▶ [WHAT THE TASK REQUIRES]:
Reproduce the records from the line with "Click inside the dropdown search text box" to the line with "click(290, 100)", substituting "Properties" for "Layers" and keeping everything else unchanged. Give only those lines.

==== DATASET EXTRACT

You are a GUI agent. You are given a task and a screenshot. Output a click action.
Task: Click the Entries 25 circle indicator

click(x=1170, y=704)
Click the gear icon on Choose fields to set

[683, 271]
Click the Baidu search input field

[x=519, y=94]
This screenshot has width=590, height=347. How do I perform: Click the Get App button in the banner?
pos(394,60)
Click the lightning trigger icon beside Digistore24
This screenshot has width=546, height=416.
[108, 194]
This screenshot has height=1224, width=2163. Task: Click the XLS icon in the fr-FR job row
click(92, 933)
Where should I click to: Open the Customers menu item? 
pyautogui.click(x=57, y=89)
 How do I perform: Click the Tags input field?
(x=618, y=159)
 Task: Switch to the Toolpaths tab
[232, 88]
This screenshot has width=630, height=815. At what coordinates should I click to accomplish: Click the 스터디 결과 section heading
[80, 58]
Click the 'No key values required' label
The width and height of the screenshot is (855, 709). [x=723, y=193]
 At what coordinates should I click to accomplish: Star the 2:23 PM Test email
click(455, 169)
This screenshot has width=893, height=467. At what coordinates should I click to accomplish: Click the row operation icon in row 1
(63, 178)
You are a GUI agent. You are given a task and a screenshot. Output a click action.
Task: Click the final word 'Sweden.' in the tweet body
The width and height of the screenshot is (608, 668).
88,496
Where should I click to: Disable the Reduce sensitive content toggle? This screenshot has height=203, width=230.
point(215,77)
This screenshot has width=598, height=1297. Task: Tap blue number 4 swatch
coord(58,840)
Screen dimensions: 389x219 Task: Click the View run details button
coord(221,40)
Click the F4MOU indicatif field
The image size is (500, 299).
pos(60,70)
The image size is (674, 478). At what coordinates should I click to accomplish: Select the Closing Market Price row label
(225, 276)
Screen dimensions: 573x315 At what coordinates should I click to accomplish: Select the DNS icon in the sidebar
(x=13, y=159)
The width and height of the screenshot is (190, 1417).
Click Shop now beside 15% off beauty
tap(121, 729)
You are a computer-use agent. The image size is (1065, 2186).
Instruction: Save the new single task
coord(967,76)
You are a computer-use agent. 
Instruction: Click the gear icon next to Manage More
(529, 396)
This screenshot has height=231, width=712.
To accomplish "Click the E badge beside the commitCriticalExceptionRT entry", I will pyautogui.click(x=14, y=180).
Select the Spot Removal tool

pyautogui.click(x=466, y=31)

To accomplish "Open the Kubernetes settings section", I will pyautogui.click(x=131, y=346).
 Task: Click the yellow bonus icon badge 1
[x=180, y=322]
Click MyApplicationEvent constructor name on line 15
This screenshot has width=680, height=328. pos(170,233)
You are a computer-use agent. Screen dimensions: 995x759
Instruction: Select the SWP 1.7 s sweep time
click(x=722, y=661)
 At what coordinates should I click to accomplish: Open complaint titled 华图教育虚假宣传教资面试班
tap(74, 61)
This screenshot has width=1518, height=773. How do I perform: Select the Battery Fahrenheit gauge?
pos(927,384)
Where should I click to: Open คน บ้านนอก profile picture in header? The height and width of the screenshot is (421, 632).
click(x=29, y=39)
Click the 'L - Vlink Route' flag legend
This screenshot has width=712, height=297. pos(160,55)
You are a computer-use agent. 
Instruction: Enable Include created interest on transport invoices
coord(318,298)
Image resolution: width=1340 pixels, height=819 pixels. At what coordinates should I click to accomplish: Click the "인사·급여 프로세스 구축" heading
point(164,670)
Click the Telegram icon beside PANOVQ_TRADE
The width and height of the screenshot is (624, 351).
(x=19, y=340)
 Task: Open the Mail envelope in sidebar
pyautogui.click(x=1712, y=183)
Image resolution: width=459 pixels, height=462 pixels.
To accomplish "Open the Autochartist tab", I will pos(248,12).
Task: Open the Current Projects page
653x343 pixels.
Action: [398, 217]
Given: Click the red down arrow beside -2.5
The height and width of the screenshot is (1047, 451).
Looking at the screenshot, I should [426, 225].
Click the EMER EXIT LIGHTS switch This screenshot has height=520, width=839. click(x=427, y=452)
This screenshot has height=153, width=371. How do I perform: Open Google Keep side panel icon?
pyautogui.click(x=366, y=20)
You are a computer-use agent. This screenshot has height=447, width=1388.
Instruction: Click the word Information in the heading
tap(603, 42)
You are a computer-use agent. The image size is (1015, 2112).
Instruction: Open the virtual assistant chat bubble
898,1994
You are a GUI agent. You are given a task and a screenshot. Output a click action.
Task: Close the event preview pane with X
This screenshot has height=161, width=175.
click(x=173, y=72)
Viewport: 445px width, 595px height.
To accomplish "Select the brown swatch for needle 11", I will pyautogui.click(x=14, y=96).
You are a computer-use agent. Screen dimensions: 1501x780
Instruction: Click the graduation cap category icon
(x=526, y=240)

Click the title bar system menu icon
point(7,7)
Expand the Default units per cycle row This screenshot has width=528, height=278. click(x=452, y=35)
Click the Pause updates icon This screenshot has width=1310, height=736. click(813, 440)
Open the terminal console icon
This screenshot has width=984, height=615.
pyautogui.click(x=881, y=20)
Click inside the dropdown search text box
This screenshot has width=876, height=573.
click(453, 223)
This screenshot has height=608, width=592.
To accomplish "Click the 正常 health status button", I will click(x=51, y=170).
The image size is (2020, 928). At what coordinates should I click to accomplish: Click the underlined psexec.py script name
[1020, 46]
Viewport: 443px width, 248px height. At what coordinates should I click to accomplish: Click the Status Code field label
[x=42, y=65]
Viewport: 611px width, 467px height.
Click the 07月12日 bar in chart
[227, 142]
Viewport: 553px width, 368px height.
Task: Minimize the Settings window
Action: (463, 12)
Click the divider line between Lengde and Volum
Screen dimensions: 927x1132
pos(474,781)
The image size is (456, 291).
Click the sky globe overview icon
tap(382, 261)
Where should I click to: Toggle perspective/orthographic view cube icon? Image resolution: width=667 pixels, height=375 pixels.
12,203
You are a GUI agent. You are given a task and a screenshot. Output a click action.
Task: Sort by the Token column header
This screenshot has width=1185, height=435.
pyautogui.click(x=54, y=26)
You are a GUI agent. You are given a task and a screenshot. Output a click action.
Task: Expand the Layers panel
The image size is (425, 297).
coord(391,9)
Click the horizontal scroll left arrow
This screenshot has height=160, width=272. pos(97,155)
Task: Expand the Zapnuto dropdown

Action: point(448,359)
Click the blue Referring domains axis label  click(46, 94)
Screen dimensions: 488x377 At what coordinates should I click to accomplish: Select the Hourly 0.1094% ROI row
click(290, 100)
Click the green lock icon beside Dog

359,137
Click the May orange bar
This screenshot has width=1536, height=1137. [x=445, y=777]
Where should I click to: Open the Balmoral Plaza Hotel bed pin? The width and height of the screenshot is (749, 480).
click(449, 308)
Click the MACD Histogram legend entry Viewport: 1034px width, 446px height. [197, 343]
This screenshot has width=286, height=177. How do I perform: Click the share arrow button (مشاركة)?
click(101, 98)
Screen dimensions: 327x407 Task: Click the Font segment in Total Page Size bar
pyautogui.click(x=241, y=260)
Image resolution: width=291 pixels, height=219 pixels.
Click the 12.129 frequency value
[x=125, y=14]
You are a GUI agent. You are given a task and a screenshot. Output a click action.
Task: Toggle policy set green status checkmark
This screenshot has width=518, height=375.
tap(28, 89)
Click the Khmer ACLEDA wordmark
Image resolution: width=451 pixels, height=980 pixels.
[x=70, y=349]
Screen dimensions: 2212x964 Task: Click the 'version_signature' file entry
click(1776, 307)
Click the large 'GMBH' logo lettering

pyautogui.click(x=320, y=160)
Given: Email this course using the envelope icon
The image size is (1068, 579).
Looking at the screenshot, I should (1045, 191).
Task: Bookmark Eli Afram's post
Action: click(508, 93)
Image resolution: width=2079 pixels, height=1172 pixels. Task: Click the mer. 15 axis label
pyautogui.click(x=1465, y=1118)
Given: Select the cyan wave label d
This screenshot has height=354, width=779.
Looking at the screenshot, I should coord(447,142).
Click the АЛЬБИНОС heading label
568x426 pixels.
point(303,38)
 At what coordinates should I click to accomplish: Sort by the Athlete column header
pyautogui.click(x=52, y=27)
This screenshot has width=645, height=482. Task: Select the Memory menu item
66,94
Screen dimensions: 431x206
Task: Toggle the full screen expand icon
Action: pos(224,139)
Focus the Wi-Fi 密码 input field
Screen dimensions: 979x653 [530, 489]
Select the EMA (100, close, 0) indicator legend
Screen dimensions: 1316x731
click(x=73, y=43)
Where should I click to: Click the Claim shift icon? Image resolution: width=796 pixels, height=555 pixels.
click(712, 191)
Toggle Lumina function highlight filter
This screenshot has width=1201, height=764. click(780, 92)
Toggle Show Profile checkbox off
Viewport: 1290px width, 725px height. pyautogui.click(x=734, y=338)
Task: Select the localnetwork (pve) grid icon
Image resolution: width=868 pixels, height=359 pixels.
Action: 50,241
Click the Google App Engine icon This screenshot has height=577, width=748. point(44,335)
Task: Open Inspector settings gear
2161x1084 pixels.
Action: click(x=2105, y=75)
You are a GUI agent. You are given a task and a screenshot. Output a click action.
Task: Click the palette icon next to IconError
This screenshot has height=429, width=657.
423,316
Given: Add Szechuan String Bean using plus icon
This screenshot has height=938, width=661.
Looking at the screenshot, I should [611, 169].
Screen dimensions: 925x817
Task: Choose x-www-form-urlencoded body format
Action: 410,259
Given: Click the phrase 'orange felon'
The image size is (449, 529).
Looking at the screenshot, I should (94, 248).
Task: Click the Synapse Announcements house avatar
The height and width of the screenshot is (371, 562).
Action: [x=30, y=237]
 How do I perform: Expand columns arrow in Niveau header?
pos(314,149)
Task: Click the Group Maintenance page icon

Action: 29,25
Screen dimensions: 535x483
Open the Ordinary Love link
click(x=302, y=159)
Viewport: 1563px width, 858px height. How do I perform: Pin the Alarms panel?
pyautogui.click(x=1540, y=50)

========

▶ [EXPECTED OUTPUT]:
Click inside the dropdown search text box
This screenshot has width=876, height=573.
click(453, 223)
This screenshot has height=608, width=592.
To accomplish "Click the 正常 health status button", I will click(x=51, y=170).
The image size is (2020, 928). At what coordinates should I click to accomplish: Click the underlined psexec.py script name
[1020, 46]
Viewport: 443px width, 248px height. At what coordinates should I click to accomplish: Click the Status Code field label
[x=42, y=65]
Viewport: 611px width, 467px height.
Click the 07月12日 bar in chart
[227, 142]
Viewport: 553px width, 368px height.
Task: Minimize the Settings window
Action: (463, 12)
Click the divider line between Lengde and Volum
Screen dimensions: 927x1132
pos(474,781)
The image size is (456, 291).
Click the sky globe overview icon
tap(382, 261)
Where should I click to: Toggle perspective/orthographic view cube icon? Image resolution: width=667 pixels, height=375 pixels.
12,203
You are a GUI agent. You are given a task and a screenshot. Output a click action.
Task: Sort by the Token column header
This screenshot has width=1185, height=435.
pyautogui.click(x=54, y=26)
You are a GUI agent. You are given a task and a screenshot. Output a click action.
Task: Expand the Properties panel
The image size is (425, 297).
coord(391,9)
Click the horizontal scroll left arrow
This screenshot has height=160, width=272. pos(97,155)
Task: Expand the Zapnuto dropdown

Action: point(448,359)
Click the blue Referring domains axis label  click(46, 94)
Screen dimensions: 488x377 At what coordinates should I click to accomplish: Select the Hourly 0.1094% ROI row
click(290, 100)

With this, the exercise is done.